Revealed Comparative Advantages (RCA)

+ : Komoditi berpeluang untuk dikembangkan - : Komoditi tidak dapat dikembangkan

Acceleration Ratio (AR)

+ : Komoditi dapat merebut pasar - : Komodti tidak dapat merebut pasar

Export Competitiveness Index ( ECI)

+ : Komoditi menghadapi trend daya saing meningkat - : Komoditi menghadapi penurunan pangsa pasar

4.2.3 Analisis Deskriptif

Analisis deskriptif digunakan untuk menjelaskan data dan informasi hasil analisis. Analisis deskriptif pada penelitian ini juga digunakan untuk menjelaskan hasil Indepth Interview dengan pakar mengenai strategi peningkatan daya saing ekspor hortikultura Indonesia di pasar ASEAN. Indepth Interview adalah teknik wawancara mendalam dengan narasumber yang bertujuan untuk mendapatkan pemahaman mengenai perspektif narasumber terhadap kondisi kehidupannya, pengalaman dan situasi yang dihadapi (Taylor dan Bogdan 1998 dalam Rahayu 2008). Pertanyaan-pertanyaan yang diajukan dalam penelitian ini merupakan pertanyaan yang diajukan secara fleksibel, terbuka, tidak baku, informal, dan tepat sasaran. Teknik pendekatan yang digunakan dalam peneltian ini adalah teknik

pendekatan informan kunci, yaitu teknik yang mengumpulkan data melalui orang- orang tertentu yang dipandang sebagai pemimpin, pengambil keputusan atau juga dianggap sebagai juru bicara dari kelompok atau komunitas yang jadi objek pengamatan, dan orang tersebut dianggap akan bisa memberikan informasi akurat dalam mengidentifikasi masalah-masalah dalam komunitas tersebut (Rudito dan Melia 2008).

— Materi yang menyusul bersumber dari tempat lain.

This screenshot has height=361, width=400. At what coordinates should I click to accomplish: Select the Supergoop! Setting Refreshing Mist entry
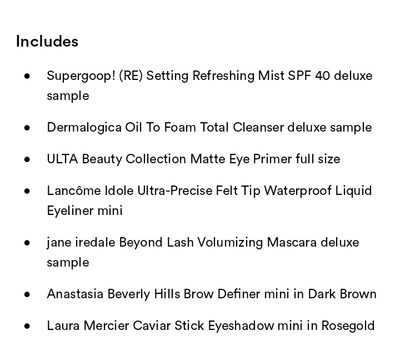[x=209, y=86]
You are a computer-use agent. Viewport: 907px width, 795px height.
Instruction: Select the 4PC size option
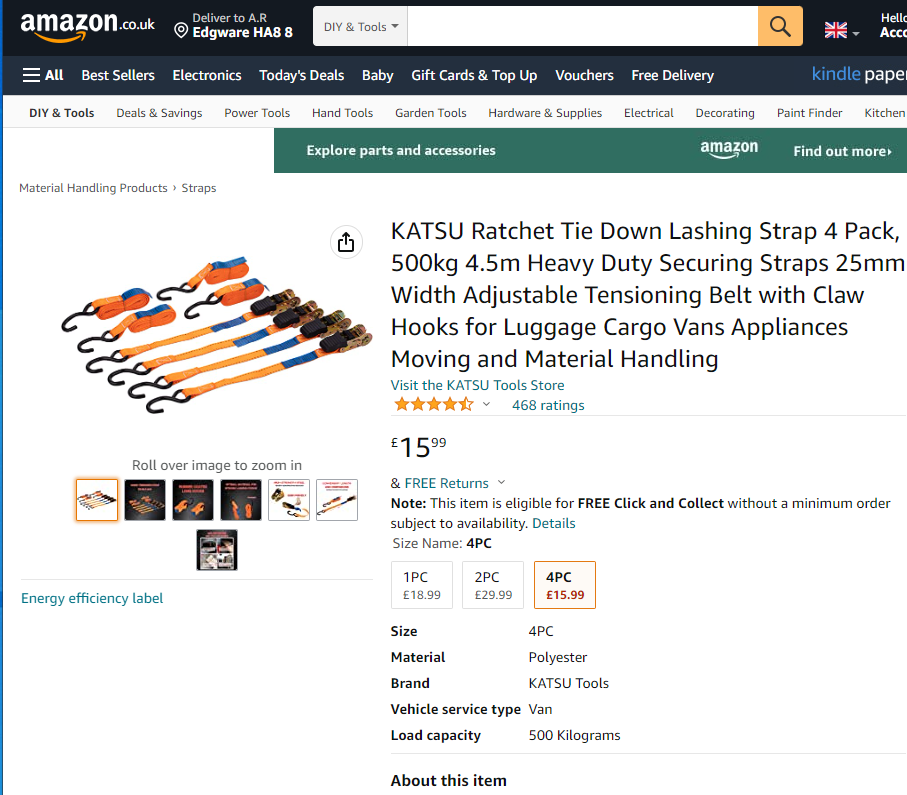(x=565, y=585)
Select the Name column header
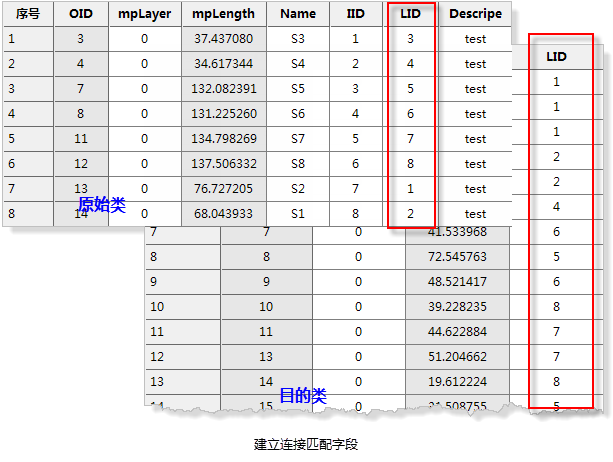 tap(298, 14)
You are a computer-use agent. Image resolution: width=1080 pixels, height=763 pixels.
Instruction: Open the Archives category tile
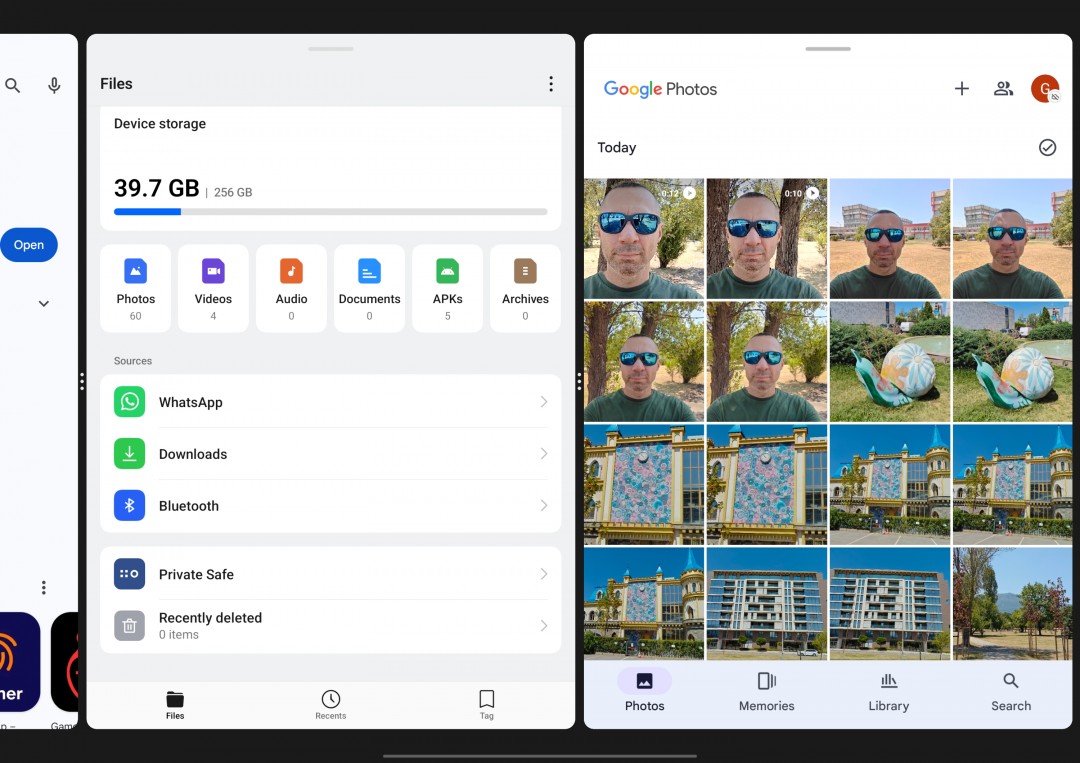click(x=525, y=288)
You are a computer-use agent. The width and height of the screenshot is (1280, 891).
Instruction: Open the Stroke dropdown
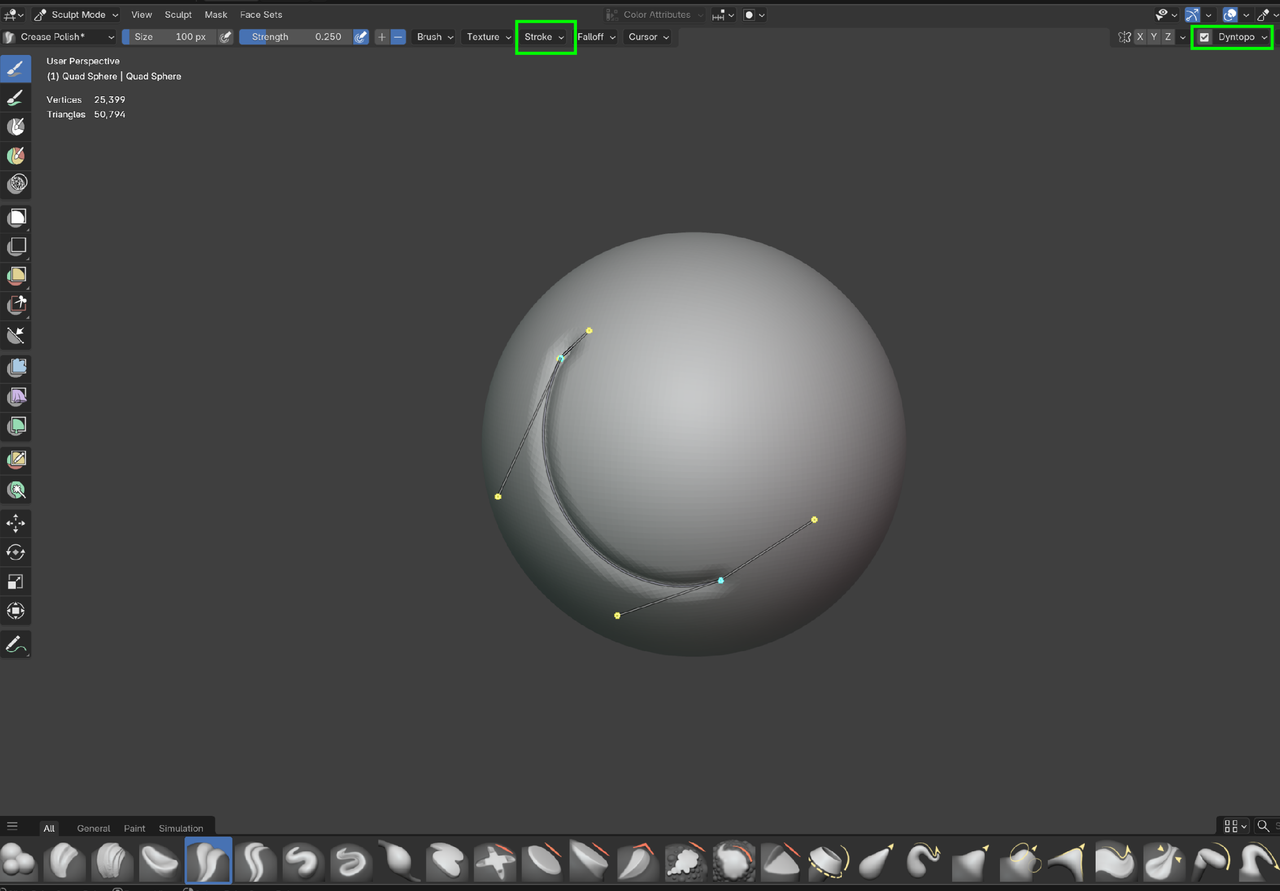click(545, 37)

Pada penelitian ini, Indepth Interview dilakukan terhadap lembaga yang dianggap expert atau kompeten mengenai strategi kebijakan di sektor pertanian, dalam hal ini Pusat Sosial Ekonomi dan Kebijakan Pertanian (PSEKP), Badan Penelitian dan Pengembangan, Kementrian Pertanian Republik Indonesia. Wawancara secara mendalam dilakukan untuk menggali informasi mengenai permasalahan dan strategi pengembangan ekspor komoditi hortikultura Indonesia di pasar ASEAN, khususnya bunga potong, alpukat, semangka, mangga, manggis, jambu biji, kentang, tomat, jahe dan temulawak. Hasil Indepth Interview dan hasil analisis RCA, ECI dan AR dijadikan dasar dalam penyusunan strategi kebijakan pengembangan ekspor komoditi hortikultura Indonesia di pasar internasional, khususnya pasar ASEAN.